# Kaplan-Meier survival analysis

Command: | Statistics Survival analysis Kaplan-Meier survival analysis |

## Description

Performs survival analysis and generates a Kaplan-Meier survival plot.

In clinical trials the investigator is often interested in the time until participants in a study present a specific event or endpoint. This event usually is a clinical outcome such as death, disappearance of a tumor, etc.

The participants will be followed beginning at a certain starting-point, and the time will be recorded needed for the event of interest to occur.

Usually, the end of the study is reached before all participants have presented this event, and the outcome of the remaining patients is unknown. Also the outcome is unknown of those participants who have withdrawn from the study. For all these cases the time of follow-up is recorded (censored data).

In MedCalc, these data can be analyzed by means of a *life-table*, or *Kaplan-Meier curve*, which is the most common method to describe survival characteristics.

## How to enter data

To be able to analyze the data, you need to enter the data in the spreadsheet as follows:

- in one column, a code can be entered to assign the case to a particular group (study group - control group).
- in a second column, the survival time has to recorded
- in a third column, it must be recorded whether or not the case has reached the endpoint (by entering the code 1) or whether the time is censored, i.e. the outcome is unknown (by entering the code 0);

The order of these columns is of course not important. Also, the rows do not have to be sorted in any way.

The case in row 1 belonged to group 1, and reached the endpoint after 10 units of time. The case in row 3 also belonged to group 1 and was followed for 9 units of time. The outcome of this case is unknown (withdrawn from study, or end of study) (data from Freireich et al., Blood 1963; 21:699-716).

From these data, MedCalc can easily calculate and construct the Kaplan-Meier curve.

## Required input

In this dialog box the following data need to be entered:

**Survival time**The name of the variable containing the time to reach the event of interest, or the time of follow-up.**Endpoint**The name of a variable containing codes 1 for the cases that have reached the endpoint, or code 0 for the cases that have not reached the endpoint, either because they withdrew from the study, or the end of the study was reached. If your data are coded differently, you can use the Define status tool to recode your data.**Factor**For*Factor*select a qualitative or discrete variable (grouping variable - GROUP in the example). This qualitative factor may either be character or numeric codes. These codes are used to break-up the data into several subgroups. If you want to study the effect of a continues variable on survival time, you can convert this continuous variable into a discrete variable using the Create groups tools.MedCalc will allow comparison of survival curves for up to 6 subgroups.

If no

*Factor*variable is selected, then MedCalc will display only one survival curve (all data are considered to belong to one group).**Select**A filter to include only a selected subgroup of cases in the graph.**Options****Linear trend for factor levels**: allows testing for a linear trend across levels of the factor (Altman, 1991). It is appropriate if factor levels have a natural ordering (for example, factor codes represent doses applied to different groups). Kaplan-Meier assumes that the factor levels are equally spaced.**Graph**:- Survival probability (%): plot Survival probability (%) against time (descending curves)

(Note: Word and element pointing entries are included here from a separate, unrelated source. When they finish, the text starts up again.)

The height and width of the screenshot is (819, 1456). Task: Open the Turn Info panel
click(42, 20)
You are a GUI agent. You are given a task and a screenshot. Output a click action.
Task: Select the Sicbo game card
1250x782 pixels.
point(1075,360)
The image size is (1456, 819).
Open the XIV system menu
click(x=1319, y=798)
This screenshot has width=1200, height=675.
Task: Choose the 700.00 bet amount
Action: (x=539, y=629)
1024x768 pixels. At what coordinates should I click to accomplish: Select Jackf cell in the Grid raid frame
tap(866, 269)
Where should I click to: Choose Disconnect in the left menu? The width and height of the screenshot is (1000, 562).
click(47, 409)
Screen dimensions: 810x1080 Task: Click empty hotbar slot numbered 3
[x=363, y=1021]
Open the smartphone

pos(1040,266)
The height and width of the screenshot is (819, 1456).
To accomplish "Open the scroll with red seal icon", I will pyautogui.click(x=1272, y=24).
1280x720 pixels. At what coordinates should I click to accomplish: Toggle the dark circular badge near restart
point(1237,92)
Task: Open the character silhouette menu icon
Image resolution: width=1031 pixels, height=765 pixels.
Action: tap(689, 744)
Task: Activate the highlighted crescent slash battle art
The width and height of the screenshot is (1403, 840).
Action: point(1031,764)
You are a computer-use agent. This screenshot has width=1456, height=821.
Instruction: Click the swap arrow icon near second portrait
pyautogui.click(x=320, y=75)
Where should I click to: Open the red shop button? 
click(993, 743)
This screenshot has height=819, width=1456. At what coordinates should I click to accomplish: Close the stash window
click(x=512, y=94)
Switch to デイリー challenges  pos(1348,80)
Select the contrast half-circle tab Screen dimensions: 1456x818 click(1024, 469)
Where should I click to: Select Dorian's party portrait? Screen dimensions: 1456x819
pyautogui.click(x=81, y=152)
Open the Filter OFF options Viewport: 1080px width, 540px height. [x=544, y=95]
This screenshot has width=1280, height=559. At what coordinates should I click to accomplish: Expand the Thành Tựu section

- 100 - Survival probability (%): plot 100 - Survival probability (%) against time (ascending curves)

**Include 95% CI in graph**: Allows to plot the 95% confidence interval for the survival curves.**Mark censored data in graph**: Mark censored data in the graph with a small vertical line.**Number at risk table below graph**: Shows a table below the graph with the number of subjects at risk.- Survival probability (%): plot Survival probability (%) against time (descending curves)

When all data have been entered click the OK button, and the program will open 2 windows: one with the survival graphs, and one with the mathematical results.

## Graph

The survival curves are drawn as a step function, as shown in the following example:

With the option "Include 95% CI in graph" selected, the graph looks like this:

When the option "Number at risk table below graph" is selected, the result is:

## Results

### Cases summary

This table shows the number of cases that reached the endpoint (Number of events), the number of cases that did not reach the endpoint (Number censored), and the total number of cases.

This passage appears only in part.